TEXT SEGMENT =>
====
Question

y'+xy=xy^2

Answer 1

Bernoulli equation?!

Answer 2

heh, looks like it :)

Answer 3

I thought we let \(w=y^{-2}\)

Answer 4

Let \(u = y^{-1}\)

Answer 5

Callisto yes its bernoulli equation

Answer 6

\[\frac{du}{dx} = (1-2) y^{-2} \frac{dy}{dx}=-\frac{y'}{y^2}\]
\[y'+xy=xy^2\]\[\frac{y'}{y^2} + \frac{x}{y} = x\]\[-u'+xu = x\]\[u'-xu = -x\]Integrating factor will do.

Answer 7

Can you solve the DE from here?

Answer 8

i cant because i dont understand it please help me Callisto

Answer 9

That's odd...

Answer 10

Where don't you understand?

Answer 11

i cant solve DE

Answer 12

couldn't you just separate variables
\[\frac{dy}{dx} = x(y^{2} -y)\]
\[\int\limits_{}^{}\frac{dy}{y^{2}-y} = \int\limits x dx\]
integrate LHS using partial fractions ...

Answer 13

Smart cow XD

Answer 14

@reza_anwar , can you solve it from here or should i continue?
====
DATA RECORDS =>
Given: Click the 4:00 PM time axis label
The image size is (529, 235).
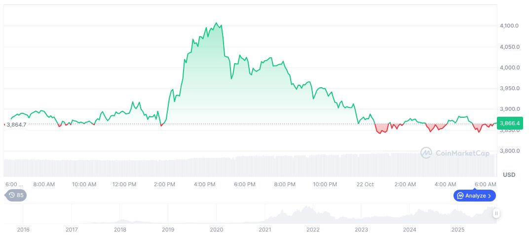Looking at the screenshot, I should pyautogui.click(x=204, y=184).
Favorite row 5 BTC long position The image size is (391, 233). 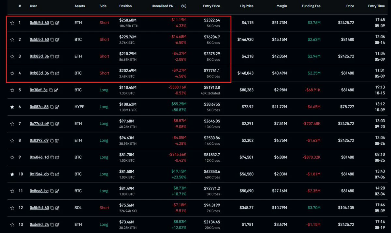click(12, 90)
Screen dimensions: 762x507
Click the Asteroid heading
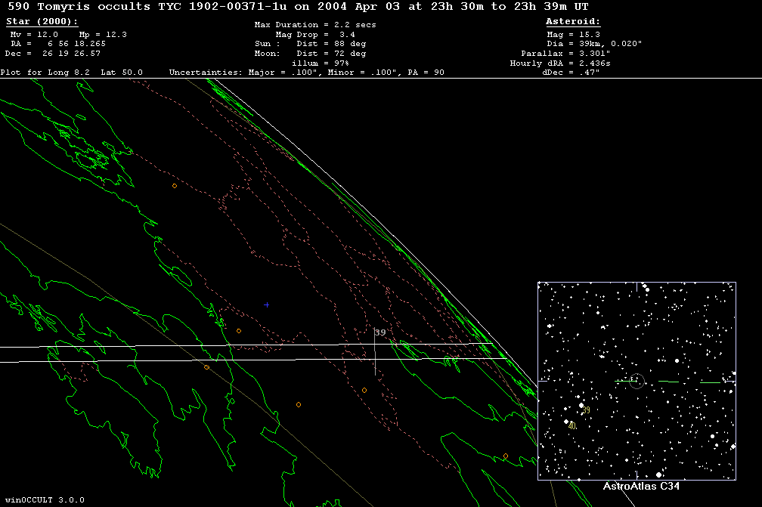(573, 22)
====
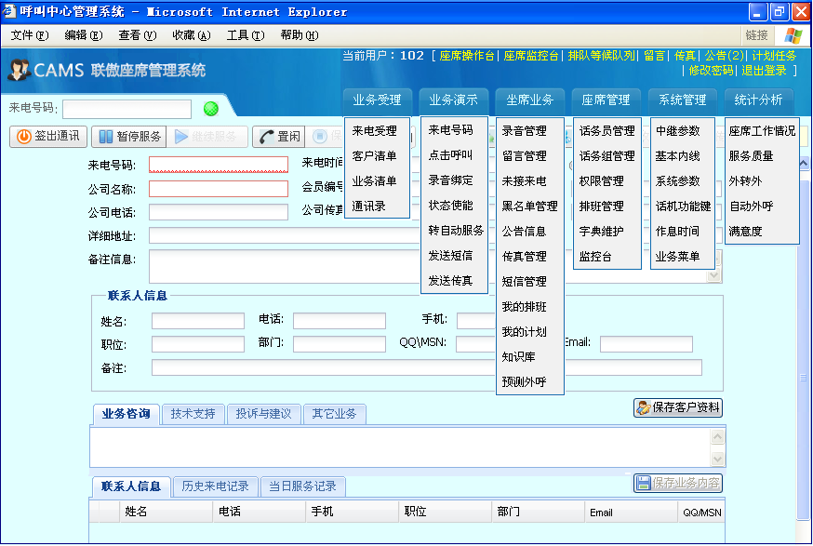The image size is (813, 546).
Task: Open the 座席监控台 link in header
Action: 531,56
====
WRITTEN EXERCISE =>
Quote the entire forum thread on the differential equation from the top of the page, word for word.

EXERCISE SOLUTION =>
Question

y'+xy=xy^2

Answer 1

Bernoulli equation?!

Answer 2

heh, looks like it :)

Answer 3

I thought we let \(w=y^{-2}\)

Answer 4

Let \(u = y^{-1}\)

Answer 5

Callisto yes its bernoulli equation

Answer 6

\[\frac{du}{dx} = (1-2) y^{-2} \frac{dy}{dx}=-\frac{y'}{y^2}\]
\[y'+xy=xy^2\]\[\frac{y'}{y^2} + \frac{x}{y} = x\]\[-u'+xu = x\]\[u'-xu = -x\]Integrating factor will do.

Answer 7

Can you solve the DE from here?

Answer 8

i cant because i dont understand it please help me Callisto

Answer 9

That's odd...

Answer 10

Where don't you understand?

Answer 11

i cant solve DE

Answer 12

couldn't you just separate variables
\[\frac{dy}{dx} = x(y^{2} -y)\]
\[\int\limits_{}^{}\frac{dy}{y^{2}-y} = \int\limits x dx\]
integrate LHS using partial fractions ...

Answer 13

Smart cow XD

Answer 14

@reza_anwar , can you solve it from here or should i continue?